* **PROMPT**: What lines below contain the string "size"? List them all.

* **RECORDED DATA**:
::::::::::

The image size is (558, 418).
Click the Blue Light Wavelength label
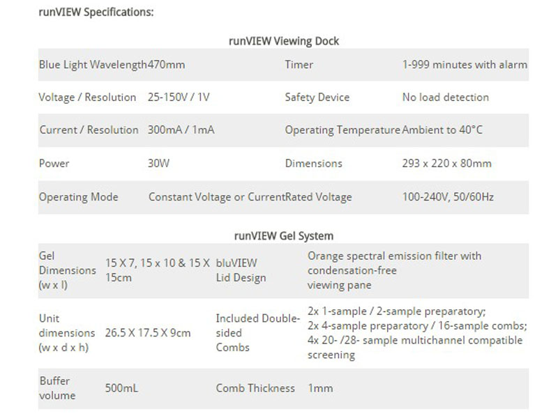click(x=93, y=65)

::::::::::

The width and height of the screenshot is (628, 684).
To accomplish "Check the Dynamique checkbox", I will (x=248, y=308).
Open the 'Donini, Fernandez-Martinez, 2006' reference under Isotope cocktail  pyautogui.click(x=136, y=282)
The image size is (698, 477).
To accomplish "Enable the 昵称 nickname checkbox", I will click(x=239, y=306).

::::::::::

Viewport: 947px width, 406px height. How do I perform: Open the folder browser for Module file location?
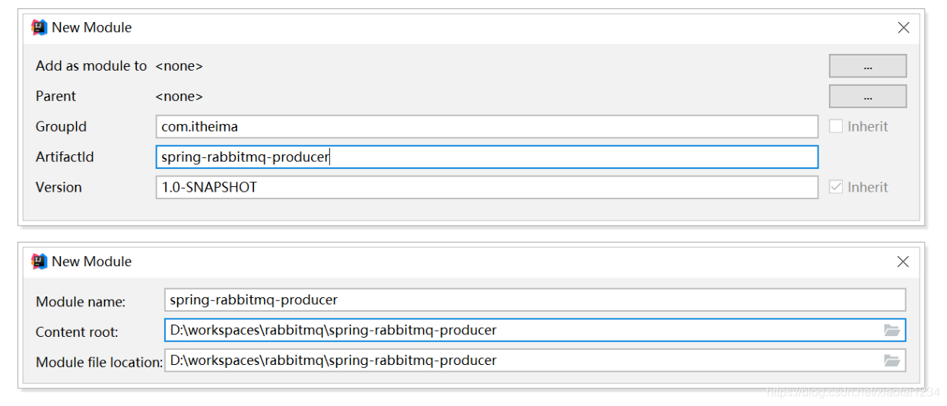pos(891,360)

::::::::::

* **EXPECTED OUTPUT**:
The image size is (558, 418).
The image size is (698, 477).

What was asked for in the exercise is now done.